%%
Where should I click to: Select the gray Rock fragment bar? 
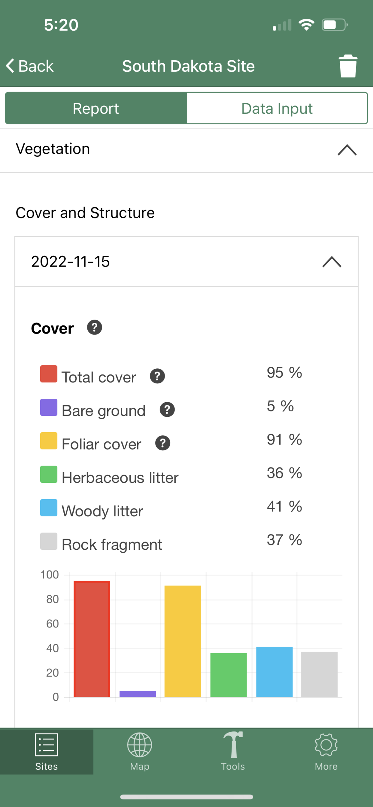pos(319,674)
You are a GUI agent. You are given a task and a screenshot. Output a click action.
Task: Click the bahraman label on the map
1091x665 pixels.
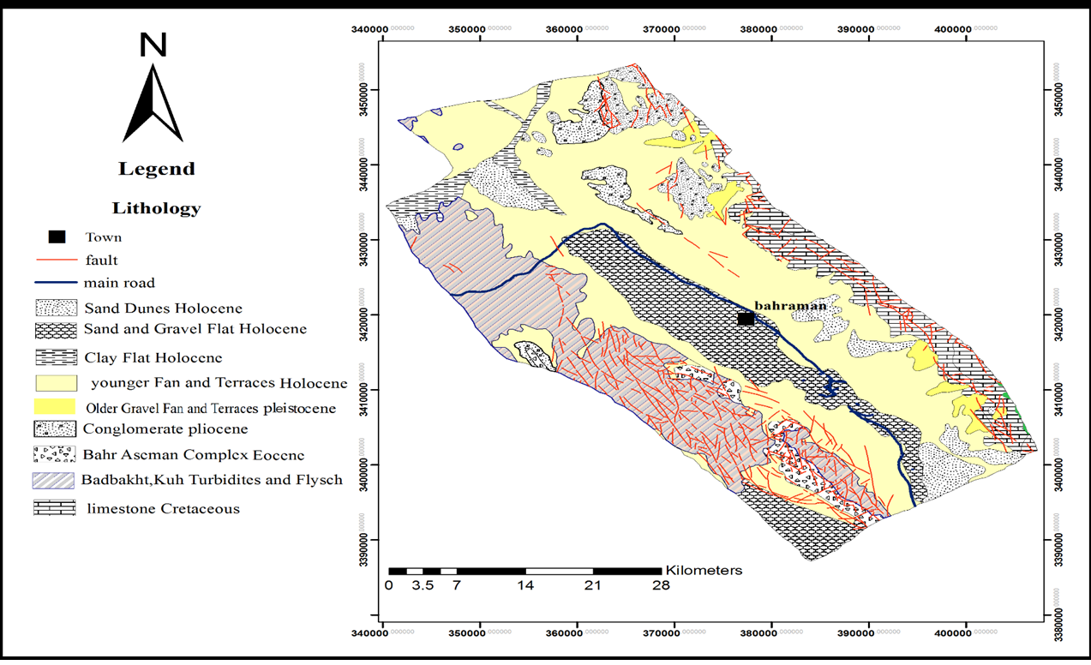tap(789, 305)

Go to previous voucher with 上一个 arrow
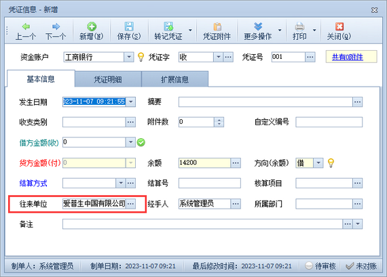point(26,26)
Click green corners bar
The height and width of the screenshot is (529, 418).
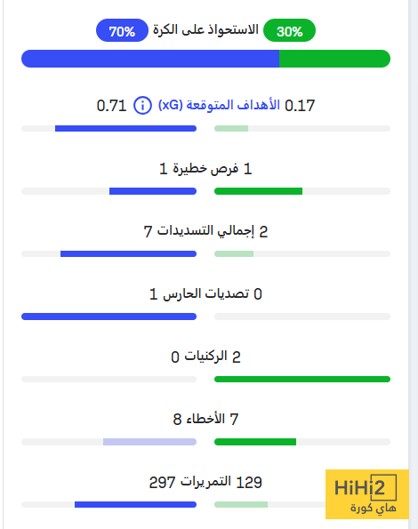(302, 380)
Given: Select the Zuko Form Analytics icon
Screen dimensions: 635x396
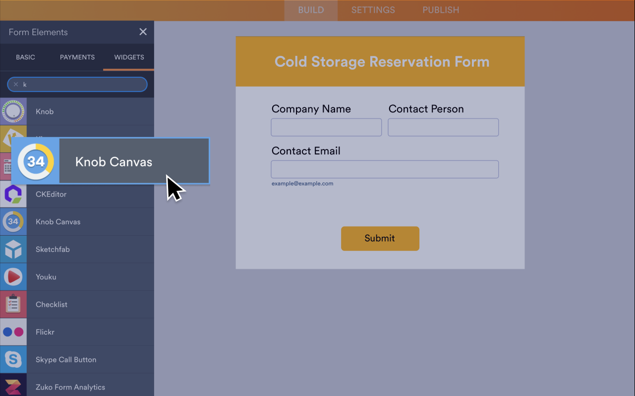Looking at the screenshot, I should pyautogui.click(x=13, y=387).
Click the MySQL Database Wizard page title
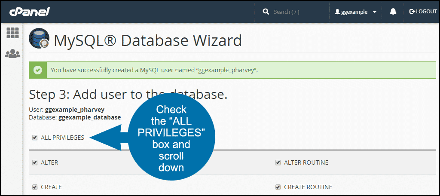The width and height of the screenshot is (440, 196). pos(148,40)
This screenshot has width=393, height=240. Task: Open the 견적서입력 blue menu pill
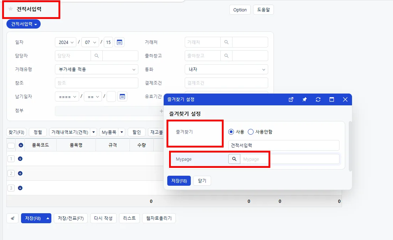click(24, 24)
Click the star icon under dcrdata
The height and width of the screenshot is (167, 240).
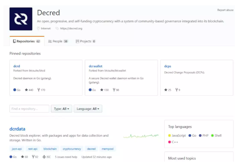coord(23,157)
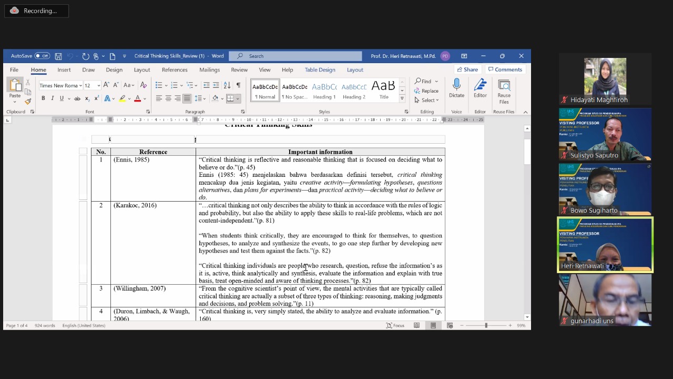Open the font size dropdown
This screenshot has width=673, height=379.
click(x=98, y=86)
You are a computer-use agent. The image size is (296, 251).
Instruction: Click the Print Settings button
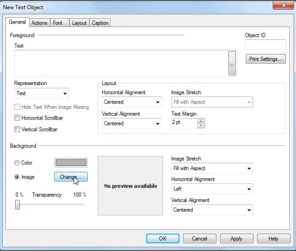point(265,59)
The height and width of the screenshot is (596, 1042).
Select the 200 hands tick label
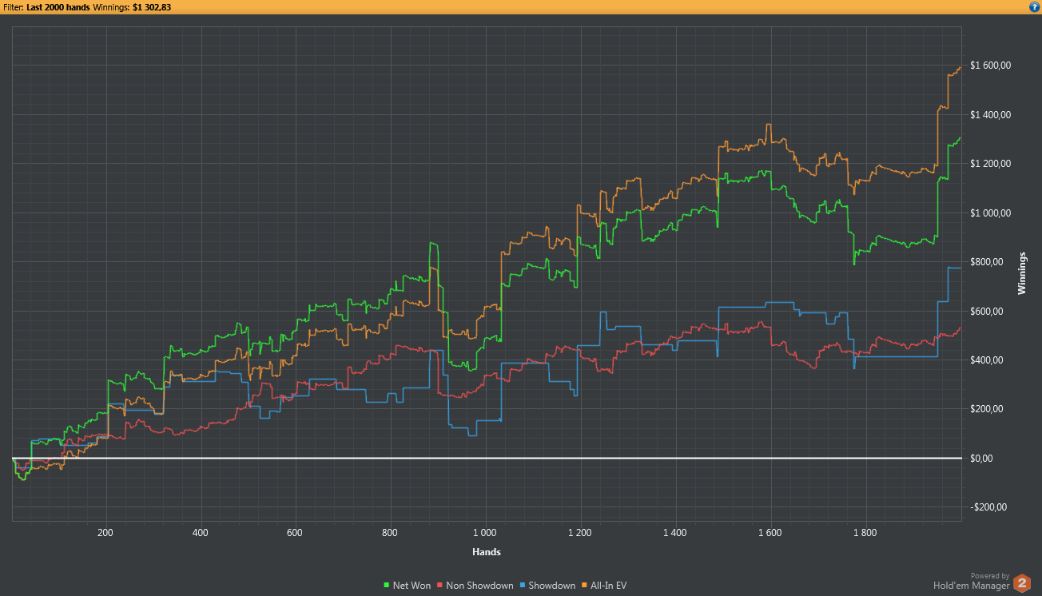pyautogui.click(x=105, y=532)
%%
%%
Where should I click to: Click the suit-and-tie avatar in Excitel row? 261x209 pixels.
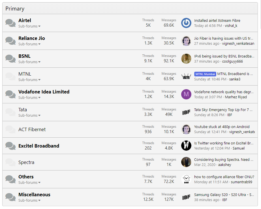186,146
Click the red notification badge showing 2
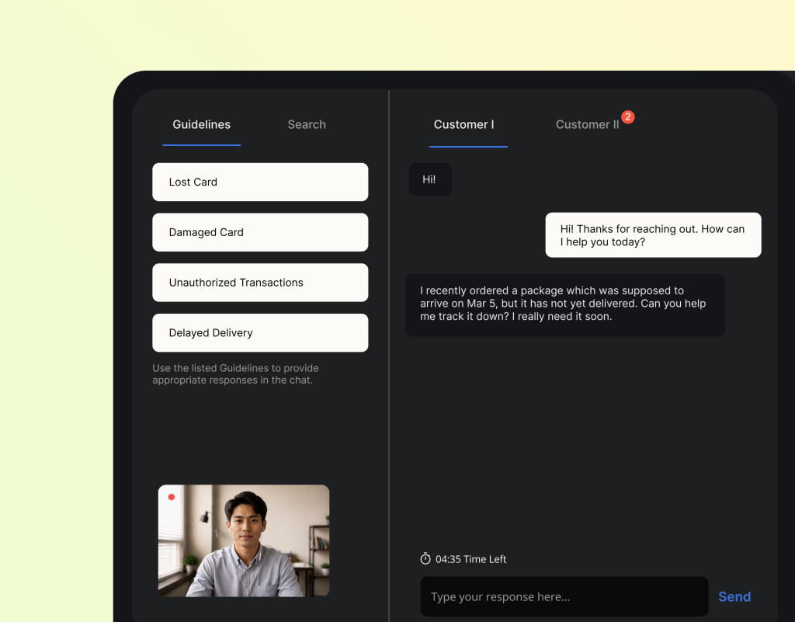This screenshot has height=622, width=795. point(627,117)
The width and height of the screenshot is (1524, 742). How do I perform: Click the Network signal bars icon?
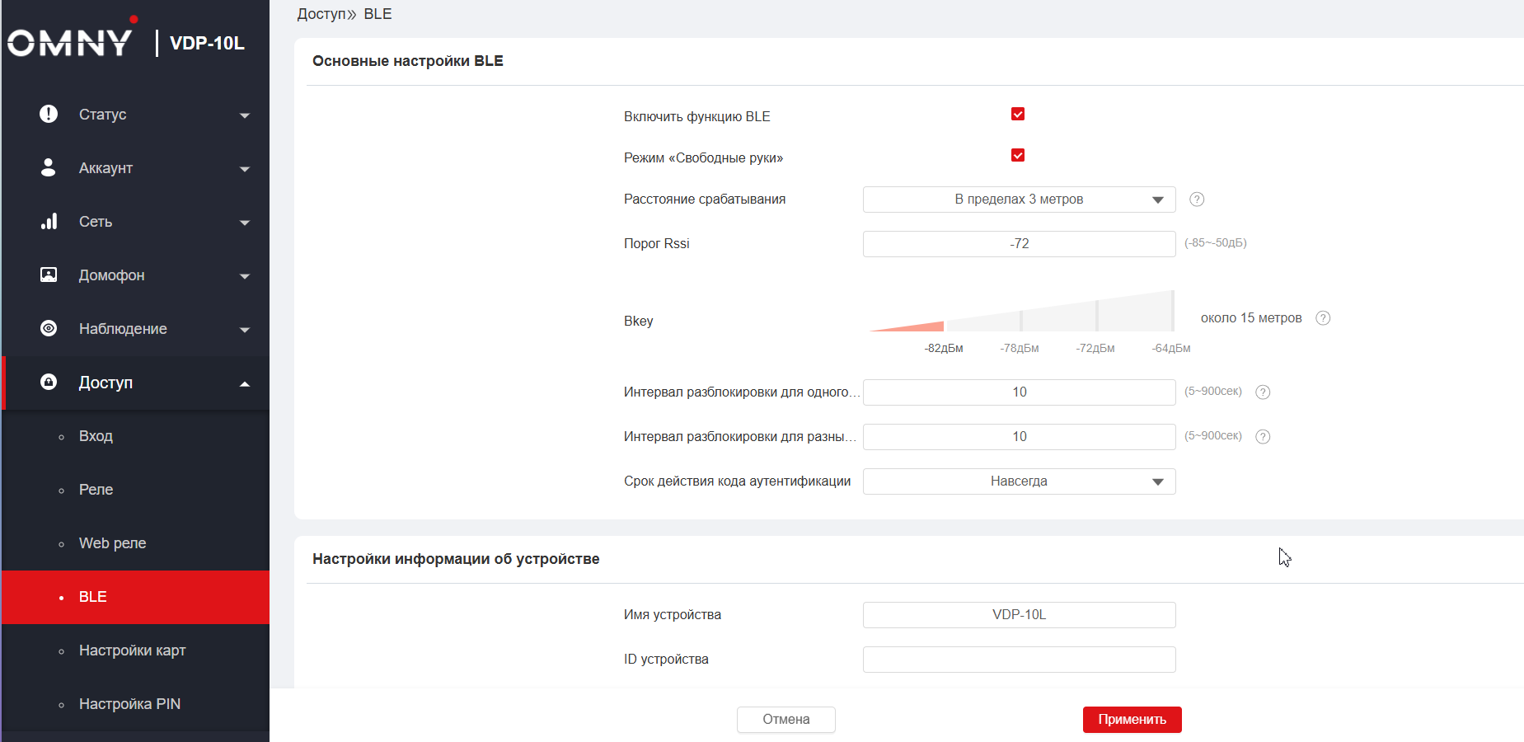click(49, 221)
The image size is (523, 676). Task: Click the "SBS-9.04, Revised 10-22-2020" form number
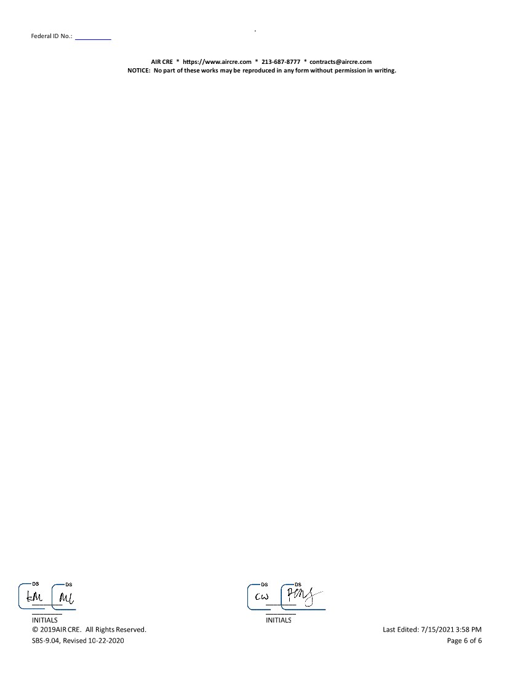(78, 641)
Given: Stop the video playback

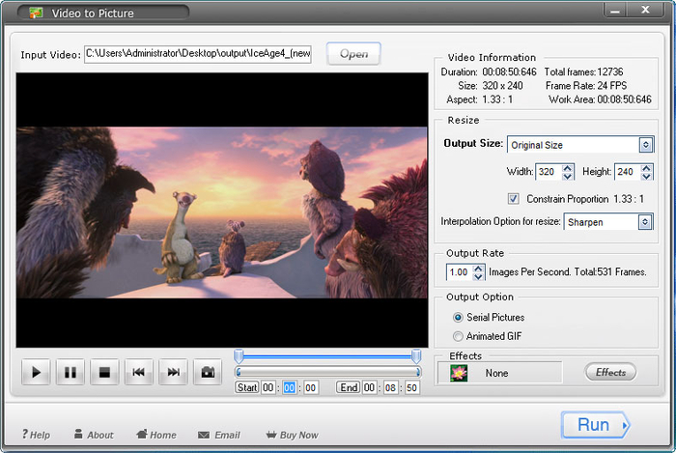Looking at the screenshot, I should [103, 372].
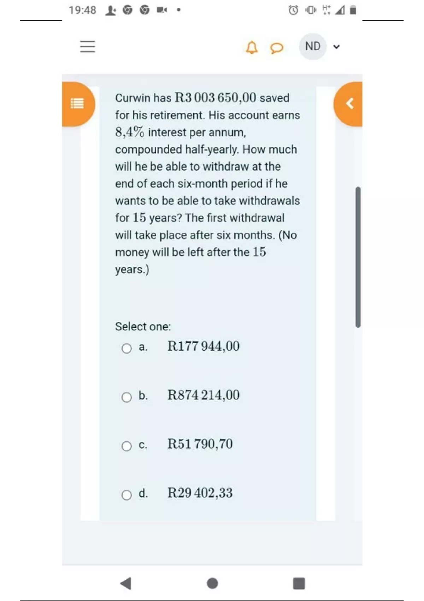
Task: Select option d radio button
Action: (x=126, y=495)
%%
Required work »
Lines that include the word "agent" — how many are there in the data? Answer with the number alone.

Expected answer »
2